O coração que os teus braços demanda
desejou possuir o que para sempre
não existe. Sou um homem, esse foi o meu
engano: amar o que a morte também cobiça."


Paulo Teixeira, As Imaginações da Verdade, Lisboa: Editorial Caminho, 1985, pp. 23-24. 

Wednesday, February 3, 2021

IMAGEM

 


"A imagem desapareceu, mas ele preservou-a na memória. Estava acessível ali, na escuridão. Podia evocá-la e segurá-la com as mãos desastradas. Podia segurá-la com os olhos completamente abertos para a escuridão, tirá-la da obscuridade. Podia, com ela, afastar a escuridão, levar para longe aquela obscuridade que ainda restava junto de si, que permanecia à sua volta enquanto aguardava.

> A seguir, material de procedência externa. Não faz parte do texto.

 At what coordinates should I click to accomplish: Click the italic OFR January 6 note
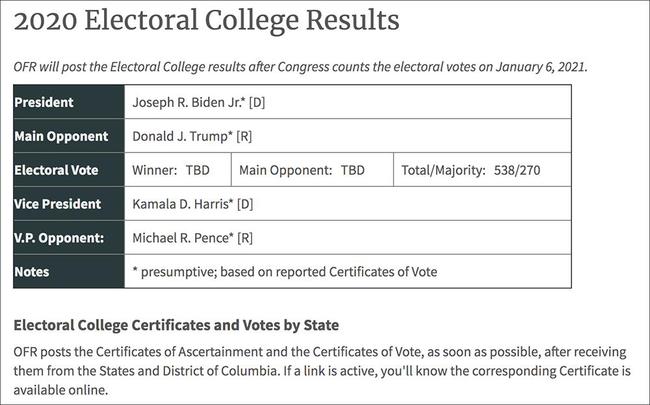(301, 67)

Ele agarrou a imagem, segurou-a, e ela lá ficou, no seu espírito, como um odor, uma fragrância de uma certa planta que crescia num ar elevado e puro e que perdia o orvalho nocturno sob o sol matinal de Friuli."

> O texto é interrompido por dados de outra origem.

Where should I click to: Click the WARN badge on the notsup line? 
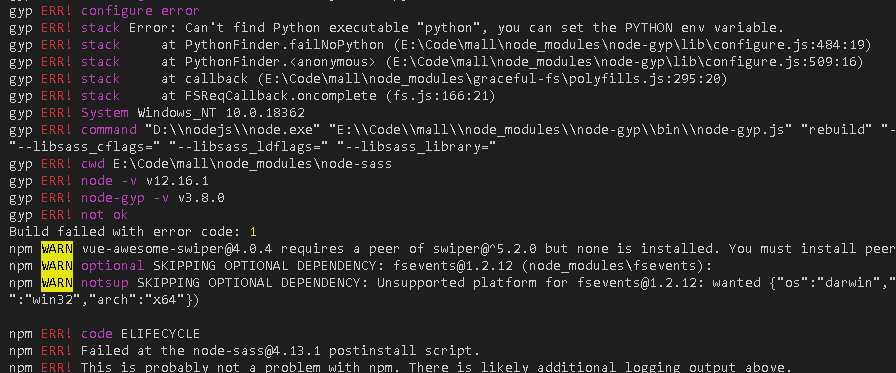(57, 283)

Eyvind Johnson, O Tempo de Sua Graça, trad. João Reis, Lisboa: Cavalo de Ferro, 2015, p. 417. 

Tuesday, February 2, 2021

DORMIR


 

" - Penso que servir de modelo a um pintor não é mais do que uma as muitas formas de ociosidade - disse Mr. Wentworth. - A ociosidade tem um sem-número de disfarces.
- Meu querido tio! - exclamou Felix - Olhe que não é ocioso quem dá tanto trabalho ao pintor!
- Podia-se pintar as pessoas quando estivessem dormindo - sugeriu Mr. Brand, contribuindo para a discussão."

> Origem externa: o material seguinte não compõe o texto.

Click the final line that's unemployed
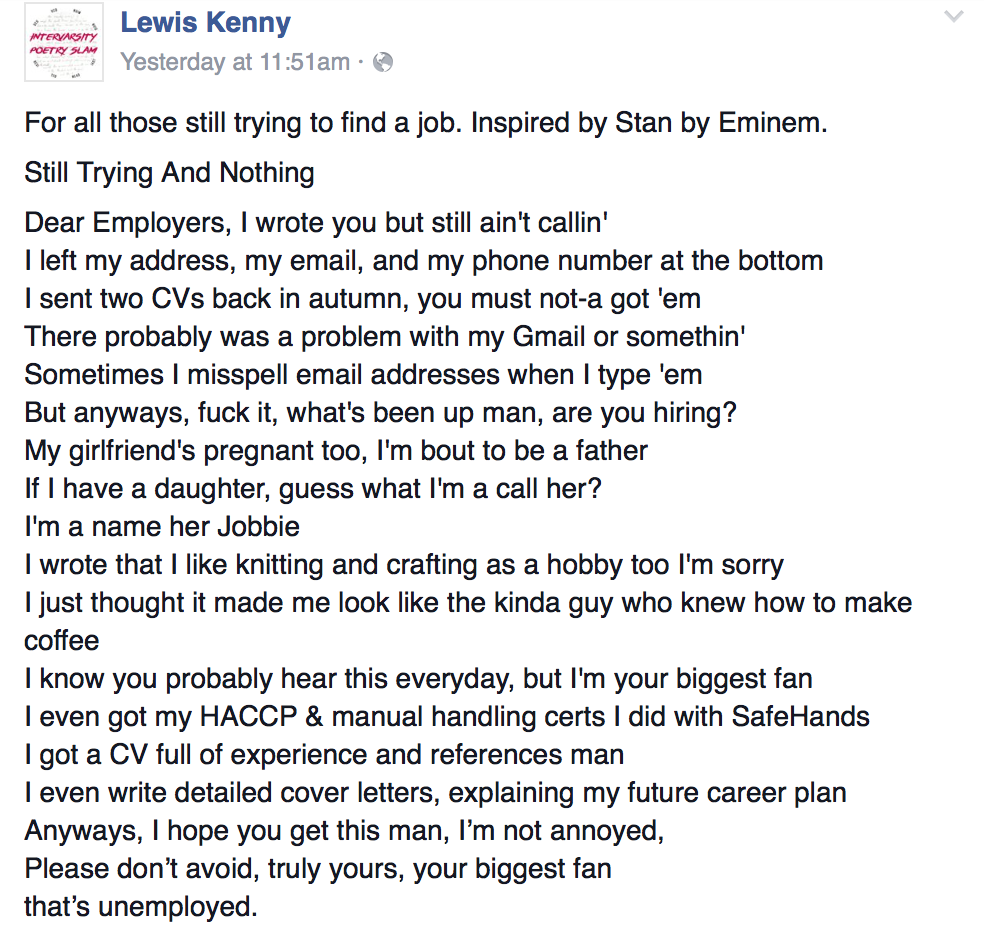The height and width of the screenshot is (938, 984). (141, 907)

Henry James, Os Europeus, trad. José Vieira de Lima, Lisboa: Contexto, 1990, p. 84. 

Monday, February 1, 2021

TEMPO

 



"Estava-se no Inverno quando a humidade lhe entrava pelas roupas, nos trapos que, recentemente ou há muito tempo, tinham sido roupas, entranhando-se nos seus restos. A humidade pousava como uma película sobre a pele e talvez lhe aliviasse o comichão. Era Verão quando o ar se tornava mais seco. Quando a humidade escorria pela parede, estava-se possivelmente na época das chuvas outonais ou invernais, numa estação do ano que se desenrolava na verdadeira vida que, lá fora, continuava. E estava-se no pico do Inverno quando aparecia gelo na parede. Ele tacteava em busca da Primavera, de um início de Verão."

Eyvind Johnson, O Tempo de Sua Graça, trad. João Reis, Lisboa: Cavalo de Ferro, 2015, p. 415.